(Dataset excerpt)

>> Begin

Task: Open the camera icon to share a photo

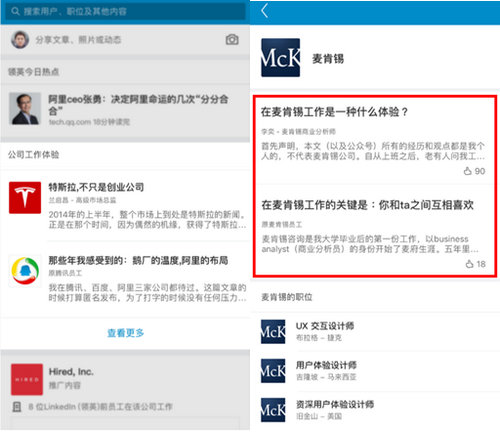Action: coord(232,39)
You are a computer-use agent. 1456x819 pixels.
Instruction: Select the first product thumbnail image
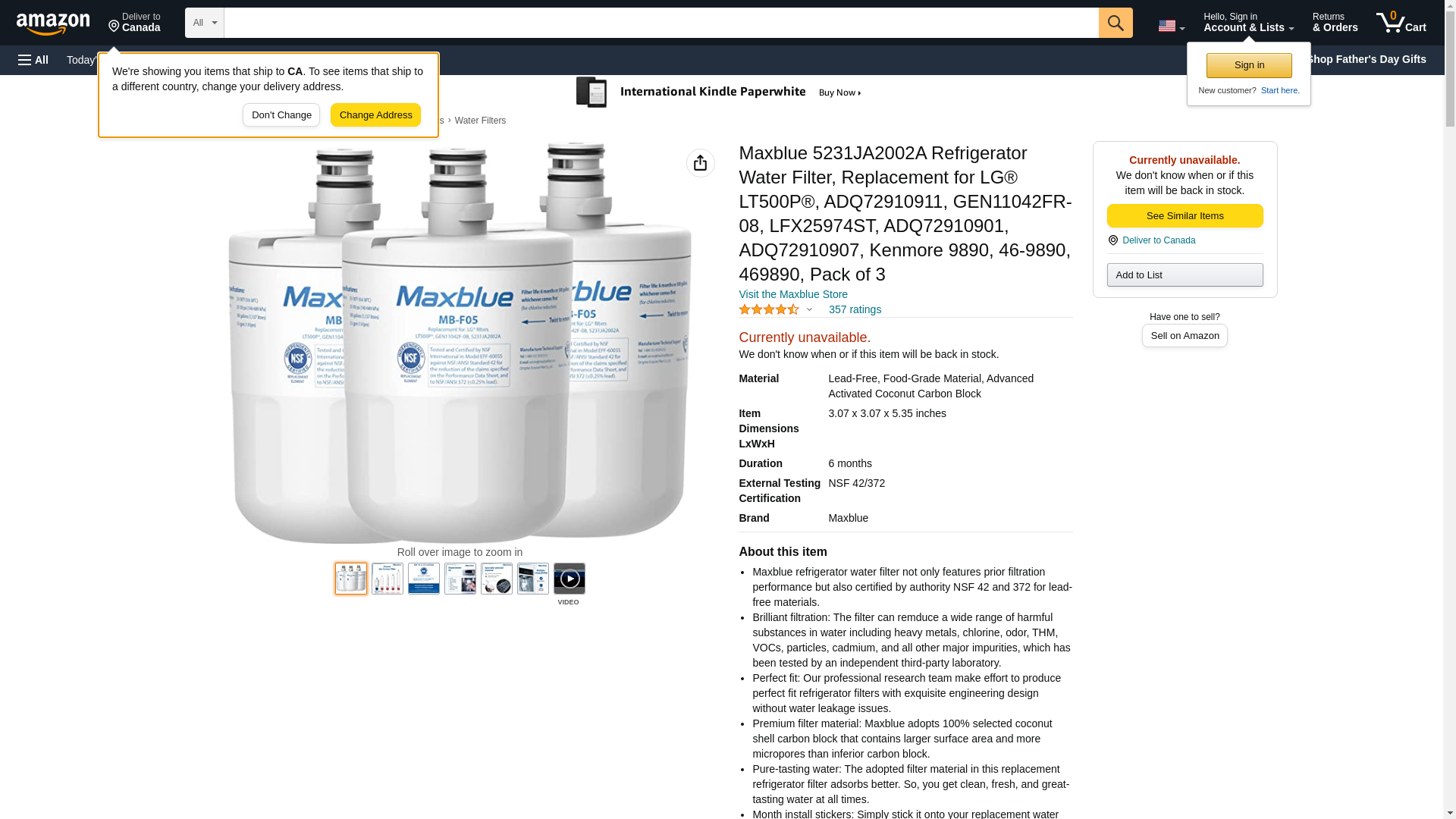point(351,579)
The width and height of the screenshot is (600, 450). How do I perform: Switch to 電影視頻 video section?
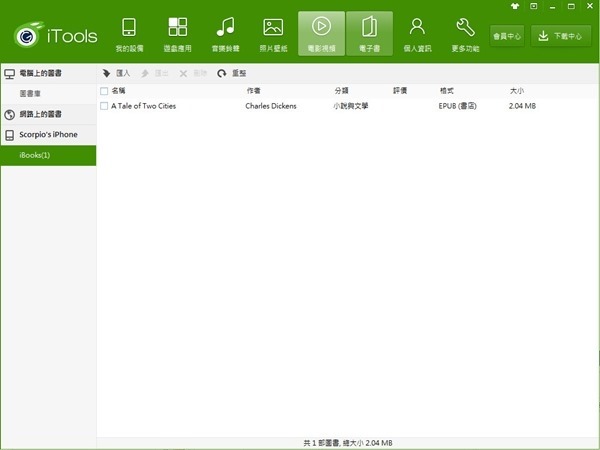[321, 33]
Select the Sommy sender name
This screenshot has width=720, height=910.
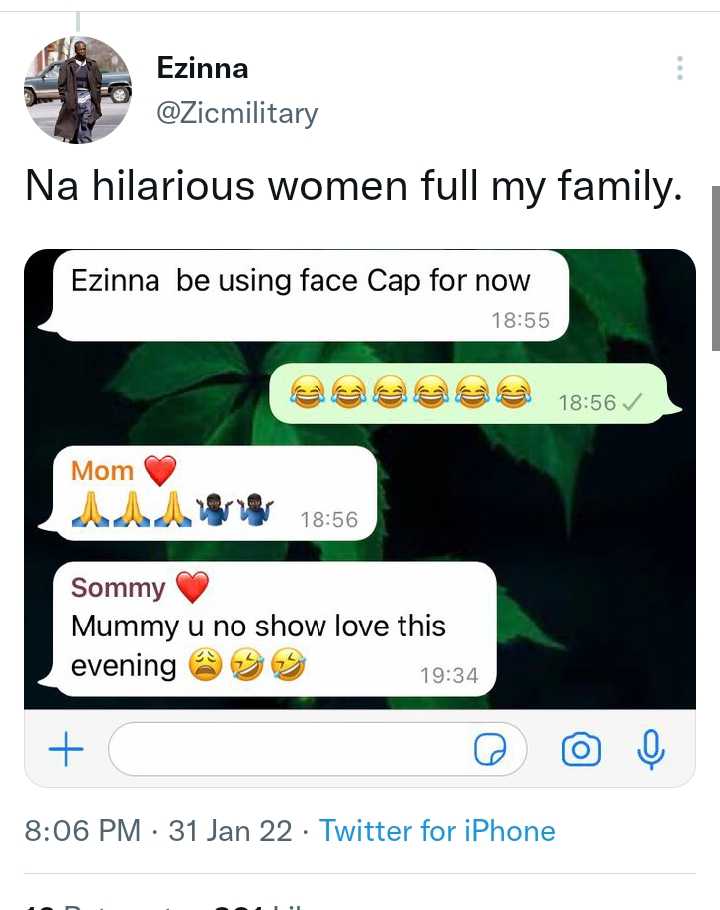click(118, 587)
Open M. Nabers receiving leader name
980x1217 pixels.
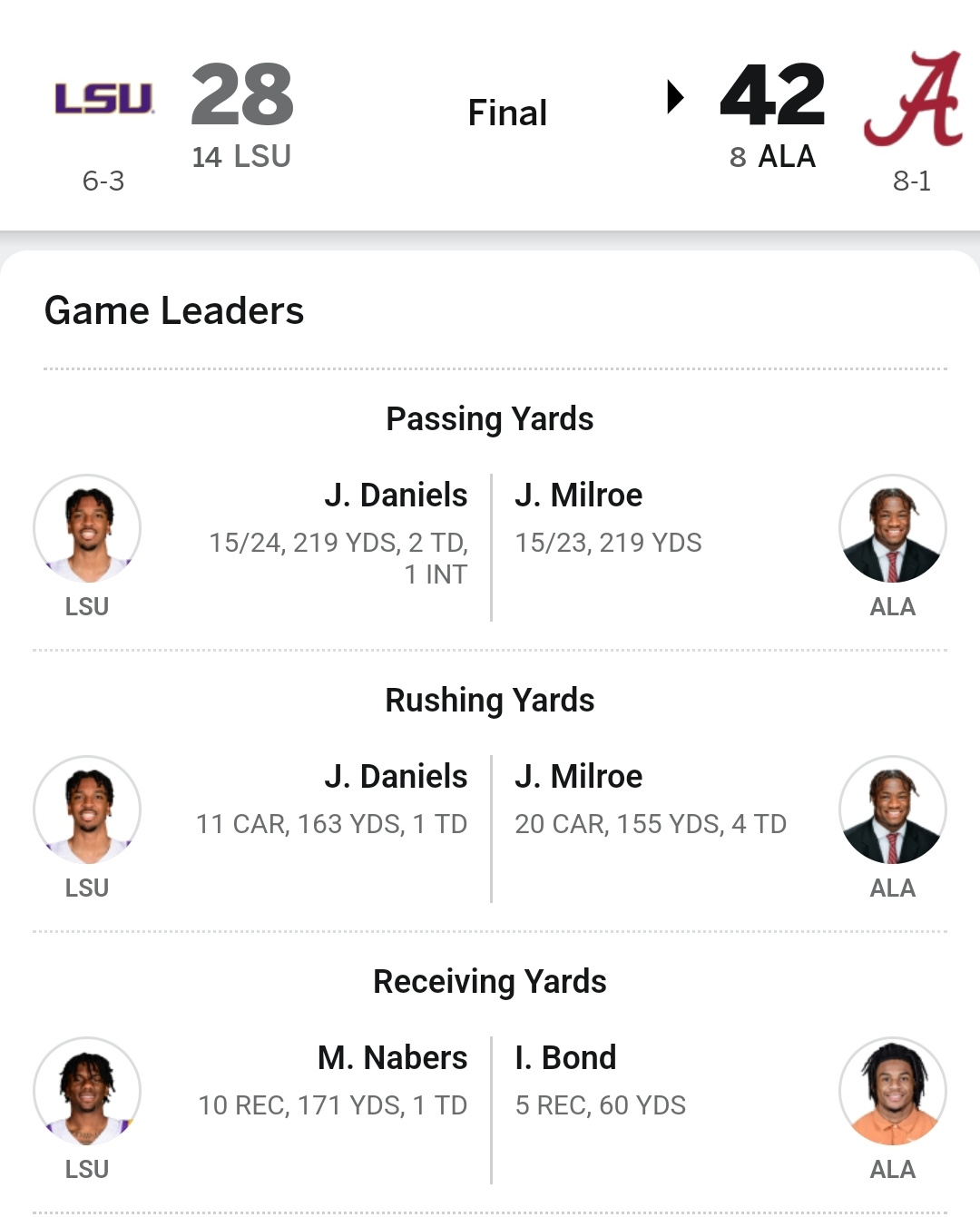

>> End

§ PROBLEM TO SOLVE:
Please rewrite all of the lines above in full, rescaling every coordinate in the answers by a factor of 1.85 and rounding to whole numbers, with halves rounded up; leave every other number as it is, and leave the pictures out.

§ RESPONSE TO THE TASK:
Task: Open the camera icon to share a photo

Action: coord(429,72)
You are a computer-use agent. 1456x819 pixels.
Instruction: Select the first product thumbnail image
point(649,1071)
The width and height of the screenshot is (600, 450). How do I perform: Switch to 電影視頻 video section?
[594, 61]
Select the Sommy sender name
This screenshot has width=720, height=910.
click(218, 1086)
Open M. Nabers receiving leader name
980x1217 pixels.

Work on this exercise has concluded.